Starting at the line that contains "Viewport: 394px width, 874px height.", copy every line to the end of the material below exactly, and omit the pictures.

INPUT DATA:
Segment Open
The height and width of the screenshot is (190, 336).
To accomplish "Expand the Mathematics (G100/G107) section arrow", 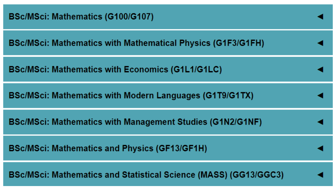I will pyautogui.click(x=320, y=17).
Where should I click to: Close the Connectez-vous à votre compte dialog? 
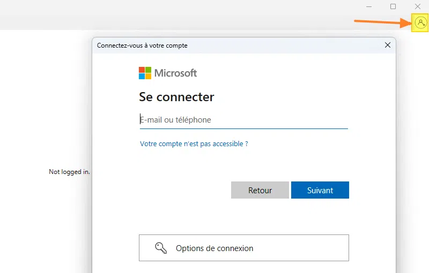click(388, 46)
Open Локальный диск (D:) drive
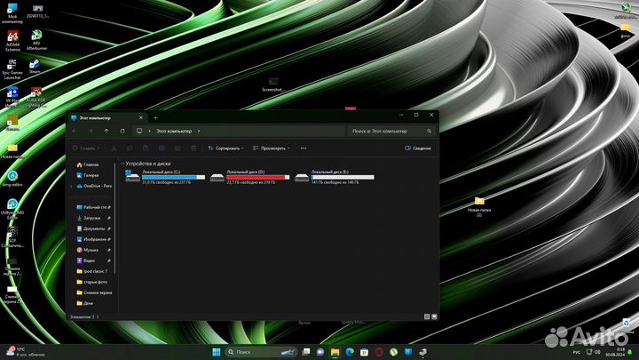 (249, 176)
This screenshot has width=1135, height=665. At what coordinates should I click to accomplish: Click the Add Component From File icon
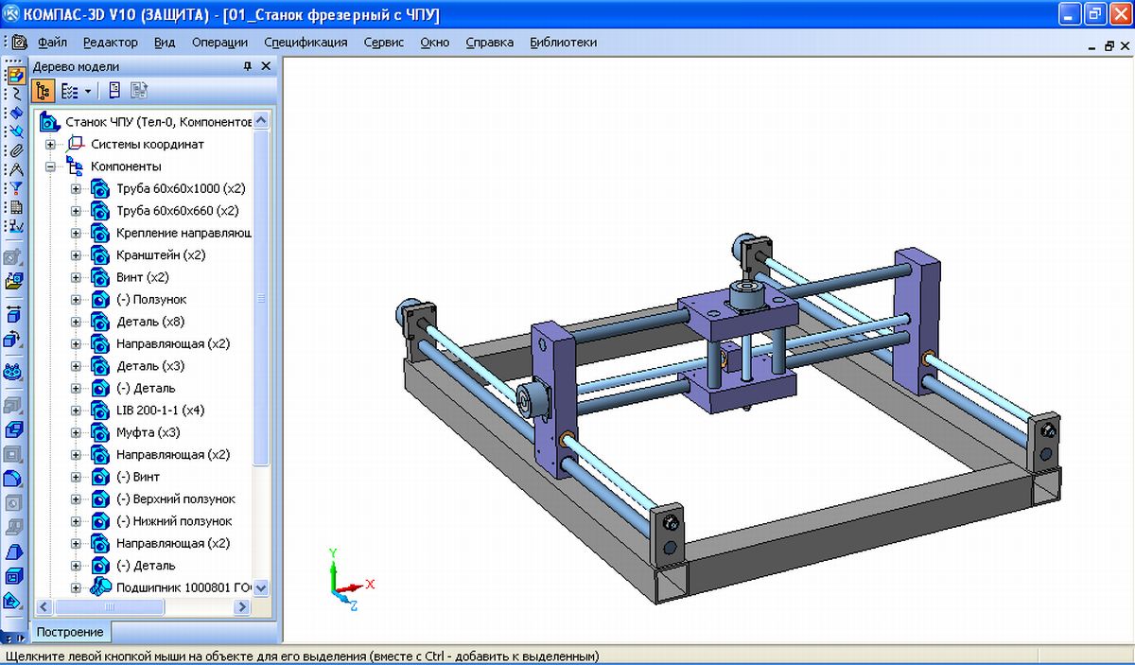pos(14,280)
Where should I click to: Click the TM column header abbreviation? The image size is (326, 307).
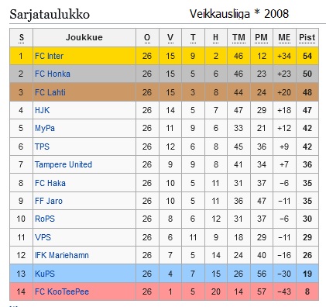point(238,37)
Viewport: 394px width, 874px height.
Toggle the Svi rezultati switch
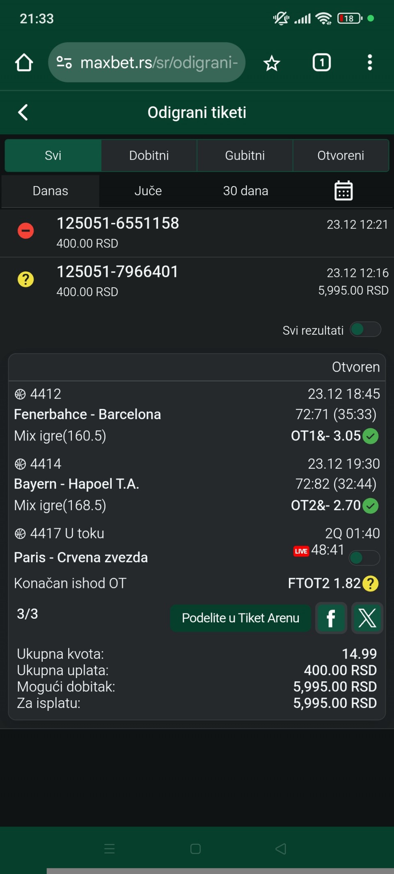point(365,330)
Segment Closed
EXPECTED ANSWER:
Viewport: 394px width, 874px height.
Toggle the Svi rezultati switch
point(365,330)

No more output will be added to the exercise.